5 things to do now to prepare for the solar eclipse

For the first time in 99 years, a solar eclipse will be visible in the United States. A small town in Illinois is the best place to see it. Aidan Kelley has the story.

NASHVILLE — The solar eclipse is coming!

On Aug. 21, day literally turns to night as the moon completely blocks the sun for about two minutes.

This is the ultimate in "free" experiences.

And by all accounts a total solar eclipse is "awesome,"  in every sense of the word. 

While the entire United States will see a partial eclipse, 35 counties in Tennessee are set to experience the eclipse in totality. Nashville is among the largest American city in the 70-mile wide path of the total eclipse.

More: 200 million people are within just one day's drive of the solar eclipse. What you need to know

It will be the first total eclipse visible only in the United States since the country was founded in 1776.

Here are five things to do now to get ready for the Aug. 21 total solar eclipse:

1. Decide where to be 

If you live in Nashville or surrounding areas and are in the path of totality, the experts say to stay at your house and watch from there. But Rocky Alvey, director of Vanderbilt University Dyer Observatory, said to be absolutely sure that your location is within the line of the total eclipse. "The saddest thing would be to expect to see it in totality and realize you are a mile off the line."

More: 10 best places to see this summer’s solar eclipse

The eclipse also will pass directly over cities such as Salem, Ore.; Idaho Falls; Lincoln, Neb.; Kansas City; and Columbia and Charleston, S.C.

If your house is not in the path, consider traveling. Places within a one- or two-hour drive of the eclipse include Portland, Ore.; Boise; Cheyenne, Wyo.; Rapid City, S.D.; Omaha; Topeka; St. Louis; Louisville; Knoxville, Chattanooga, Tenn.; Atlanta; and Charlotte.

NASA has a map to check your location.

2. Stock up on safety glasses to watch the eclipse

"Never, ever, look directly at the sun with just your eyes," said Theo Wellington, former president of the Barnard Seyfert Astronomical Society and currently a volunteer NASA Solar System ambassador. She cautioned you need eye protection from special glasses to directly view the progression of the eclipse.  

"At totality, for the short time the sun is completely covered, you can safely look without the glasses, because during that short time, you are looking at the moon," Wellington said. But when the first speck of light reappears, put the glasses back on.

Looking directly at the sun can cause severe damage — even burning and blindness — to your eyes. Sunglasses will not do the trick. Wellington said to make sure glasses meet the government's ISO standards. 

3. Don't bother with a telescope

Just enjoy the wonder of viewing the eclipse and don't worry about a telescope.

"There is nothing like it, it is almost a life changing experience," said Alvey, who also discouraged trying to capture the eclipse by taking pictures. "There will be millions of pictures of it that you can get," he said.

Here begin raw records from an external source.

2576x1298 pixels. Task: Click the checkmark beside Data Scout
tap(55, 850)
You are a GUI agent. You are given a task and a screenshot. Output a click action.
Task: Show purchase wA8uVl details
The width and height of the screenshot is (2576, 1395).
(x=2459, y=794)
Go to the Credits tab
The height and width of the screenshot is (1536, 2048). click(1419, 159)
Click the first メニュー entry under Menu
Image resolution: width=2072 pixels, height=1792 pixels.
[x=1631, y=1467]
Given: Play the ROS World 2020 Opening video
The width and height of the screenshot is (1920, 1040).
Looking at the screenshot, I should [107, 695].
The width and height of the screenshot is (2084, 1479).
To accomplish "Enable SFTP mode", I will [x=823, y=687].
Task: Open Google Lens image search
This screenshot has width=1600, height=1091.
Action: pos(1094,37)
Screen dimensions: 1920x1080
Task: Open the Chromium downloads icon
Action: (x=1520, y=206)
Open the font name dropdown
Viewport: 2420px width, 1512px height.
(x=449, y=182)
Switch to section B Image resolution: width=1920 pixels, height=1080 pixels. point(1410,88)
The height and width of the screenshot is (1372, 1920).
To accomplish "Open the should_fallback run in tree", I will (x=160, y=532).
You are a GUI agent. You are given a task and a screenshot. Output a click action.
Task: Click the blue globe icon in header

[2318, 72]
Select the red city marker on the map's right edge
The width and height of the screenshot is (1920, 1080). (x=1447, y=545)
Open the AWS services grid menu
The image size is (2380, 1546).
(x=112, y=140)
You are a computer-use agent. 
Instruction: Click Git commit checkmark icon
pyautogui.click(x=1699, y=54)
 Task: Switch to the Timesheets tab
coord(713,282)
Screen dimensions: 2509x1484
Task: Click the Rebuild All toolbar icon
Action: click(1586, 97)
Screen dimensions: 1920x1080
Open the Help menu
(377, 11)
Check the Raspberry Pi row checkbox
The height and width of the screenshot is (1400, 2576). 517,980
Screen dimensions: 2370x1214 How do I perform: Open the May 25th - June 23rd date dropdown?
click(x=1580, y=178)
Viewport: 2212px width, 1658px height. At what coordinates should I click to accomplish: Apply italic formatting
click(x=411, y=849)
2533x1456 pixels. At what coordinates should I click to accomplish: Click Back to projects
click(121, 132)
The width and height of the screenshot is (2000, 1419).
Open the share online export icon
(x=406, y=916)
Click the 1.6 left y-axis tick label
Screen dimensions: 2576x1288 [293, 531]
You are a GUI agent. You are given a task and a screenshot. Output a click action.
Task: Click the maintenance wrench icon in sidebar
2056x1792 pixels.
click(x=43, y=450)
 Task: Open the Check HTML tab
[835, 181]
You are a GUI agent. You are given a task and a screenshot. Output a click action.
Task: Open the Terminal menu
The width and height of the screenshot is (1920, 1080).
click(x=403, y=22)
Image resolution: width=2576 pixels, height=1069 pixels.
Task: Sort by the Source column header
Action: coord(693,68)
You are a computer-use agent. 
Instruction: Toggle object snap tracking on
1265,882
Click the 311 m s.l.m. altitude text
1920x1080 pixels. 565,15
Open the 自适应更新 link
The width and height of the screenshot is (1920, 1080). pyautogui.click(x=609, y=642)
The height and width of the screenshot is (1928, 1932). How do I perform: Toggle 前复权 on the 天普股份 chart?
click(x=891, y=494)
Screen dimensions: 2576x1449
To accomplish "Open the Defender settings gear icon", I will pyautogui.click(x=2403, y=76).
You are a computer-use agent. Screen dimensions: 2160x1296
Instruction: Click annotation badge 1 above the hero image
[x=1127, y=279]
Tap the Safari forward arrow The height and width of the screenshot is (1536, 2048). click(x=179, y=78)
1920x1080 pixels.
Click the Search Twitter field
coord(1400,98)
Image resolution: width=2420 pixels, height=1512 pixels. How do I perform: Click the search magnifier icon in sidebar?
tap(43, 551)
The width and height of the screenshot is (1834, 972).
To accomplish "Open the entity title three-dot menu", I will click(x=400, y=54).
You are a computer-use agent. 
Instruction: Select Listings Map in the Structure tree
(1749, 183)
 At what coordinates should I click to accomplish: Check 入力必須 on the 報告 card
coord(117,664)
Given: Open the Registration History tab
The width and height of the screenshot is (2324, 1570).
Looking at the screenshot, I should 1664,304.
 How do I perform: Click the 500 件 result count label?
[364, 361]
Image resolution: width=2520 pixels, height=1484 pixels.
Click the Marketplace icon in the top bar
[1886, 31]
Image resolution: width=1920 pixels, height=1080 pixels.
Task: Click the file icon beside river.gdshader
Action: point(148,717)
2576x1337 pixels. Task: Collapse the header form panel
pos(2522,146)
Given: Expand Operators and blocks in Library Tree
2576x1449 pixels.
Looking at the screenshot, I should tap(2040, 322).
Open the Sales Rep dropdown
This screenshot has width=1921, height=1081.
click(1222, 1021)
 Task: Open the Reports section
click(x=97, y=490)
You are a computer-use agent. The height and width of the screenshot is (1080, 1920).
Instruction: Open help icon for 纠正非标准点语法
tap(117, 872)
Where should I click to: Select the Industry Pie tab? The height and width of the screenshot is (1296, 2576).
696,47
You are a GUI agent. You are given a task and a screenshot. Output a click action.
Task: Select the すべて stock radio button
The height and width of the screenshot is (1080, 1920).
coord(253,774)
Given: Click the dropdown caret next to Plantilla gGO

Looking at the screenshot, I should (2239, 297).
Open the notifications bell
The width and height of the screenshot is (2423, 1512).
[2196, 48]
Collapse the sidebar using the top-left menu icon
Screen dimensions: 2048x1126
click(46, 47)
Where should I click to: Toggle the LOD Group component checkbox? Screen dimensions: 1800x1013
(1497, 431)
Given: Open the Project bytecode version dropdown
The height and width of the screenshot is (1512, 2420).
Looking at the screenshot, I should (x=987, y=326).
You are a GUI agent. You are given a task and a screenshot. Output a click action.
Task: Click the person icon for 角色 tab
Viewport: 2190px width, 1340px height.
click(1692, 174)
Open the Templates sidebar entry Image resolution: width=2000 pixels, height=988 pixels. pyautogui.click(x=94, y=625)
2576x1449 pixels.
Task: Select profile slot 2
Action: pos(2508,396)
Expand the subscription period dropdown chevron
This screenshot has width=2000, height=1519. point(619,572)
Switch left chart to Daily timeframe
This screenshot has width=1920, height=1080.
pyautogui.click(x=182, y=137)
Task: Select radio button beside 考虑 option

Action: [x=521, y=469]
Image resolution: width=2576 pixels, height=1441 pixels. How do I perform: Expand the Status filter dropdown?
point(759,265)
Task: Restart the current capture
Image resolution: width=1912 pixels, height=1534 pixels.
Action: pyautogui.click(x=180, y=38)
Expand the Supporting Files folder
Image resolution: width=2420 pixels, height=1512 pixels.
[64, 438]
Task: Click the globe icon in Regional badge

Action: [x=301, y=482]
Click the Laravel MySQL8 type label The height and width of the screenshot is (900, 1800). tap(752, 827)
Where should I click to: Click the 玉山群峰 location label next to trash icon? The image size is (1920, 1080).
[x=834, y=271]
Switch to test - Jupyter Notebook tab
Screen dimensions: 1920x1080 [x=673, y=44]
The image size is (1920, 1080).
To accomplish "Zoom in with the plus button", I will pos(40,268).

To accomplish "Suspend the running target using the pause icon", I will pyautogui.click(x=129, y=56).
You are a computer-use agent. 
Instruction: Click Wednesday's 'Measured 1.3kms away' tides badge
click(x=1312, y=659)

More: Awesome new eclipse Forever stamp morphs when you touch it

Wellington agreed: "Just as no picture of the Grand Canyon you have ever seen didn't convey the size, the beauty, the sheer magnitude of the canyon, so too no image does the sight justice." She also noted that telescopes need special solar filters. "Never point an unfiltered telescope or binoculars at the sun." 

4. Do your homework

"Read up on what to expect," Wellington said. "For most of us, this is our first total solar eclipse. Many of us have seen partials ... which are cool, but nothing compared to totality."

There are lots of programs and several recommended websites offering eclipse information, including Vanderbilt University's Dyer Observatory, NASA and Great American Eclipse

5. Plan an eclipse party

"Plan a party around the eclipse," Alvey said. Although the eclipse totality event itself is a minute or two in most spots, the partial eclipse leading up to it and winding down afterward could be a couple of hours, which is plenty of time for a lunch party, he said.

"Ask for the day off," Wellington said. "... This is not a geeky science event. This is a human event. You don't need to be a geologist to enjoy the beautiful western canyons and mountains. You do not need to be an astronomer to enjoy an eclipse. This is one of the great natural wonders, enjoy the view," she said.